** START **

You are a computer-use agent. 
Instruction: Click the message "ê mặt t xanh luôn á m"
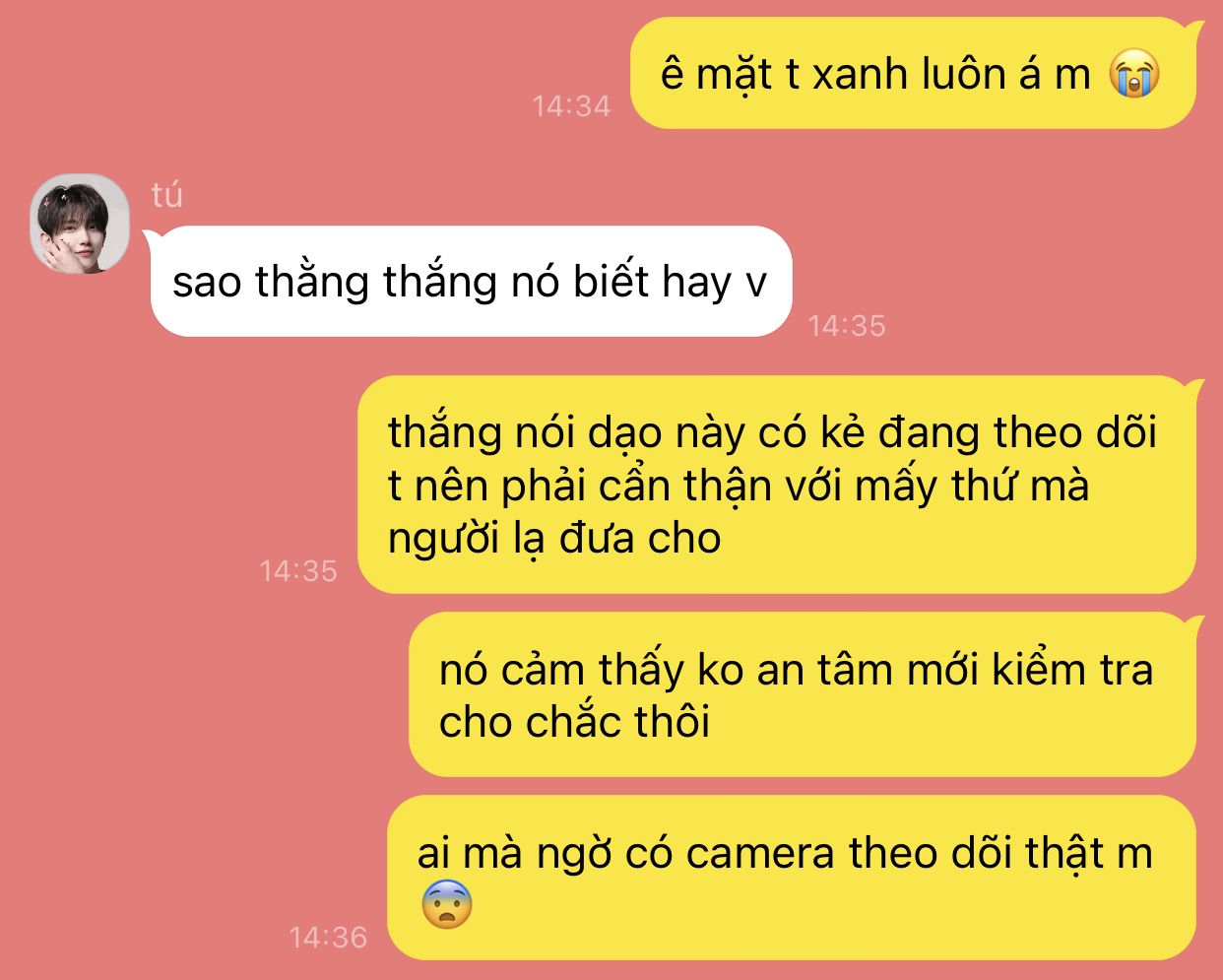coord(913,74)
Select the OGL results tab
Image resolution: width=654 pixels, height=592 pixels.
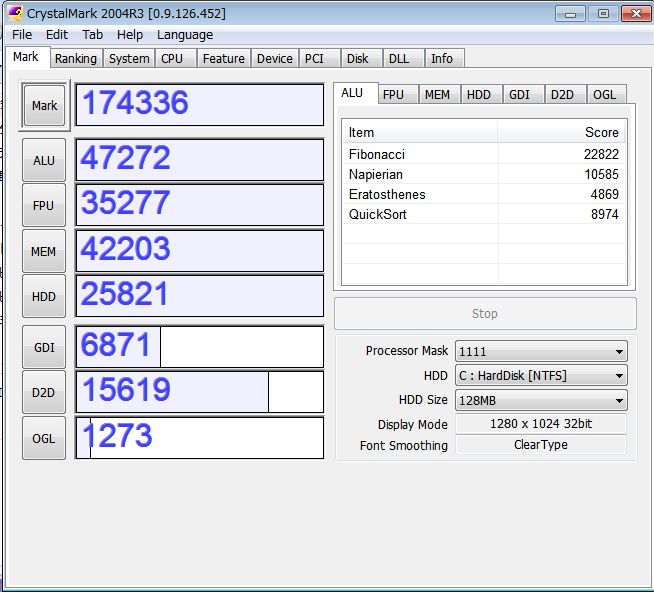point(604,95)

** END **

Given task:
Rewrite all the items above, replacing "Select" with "Choose" and leaving everything else the same. Leave out the pictures.

Result:
You are a computer-use agent. 
Instruction: Click the message "ê mặt t xanh luôn á m"
coord(913,74)
Choose the OGL results tab
Image resolution: width=654 pixels, height=592 pixels.
point(604,95)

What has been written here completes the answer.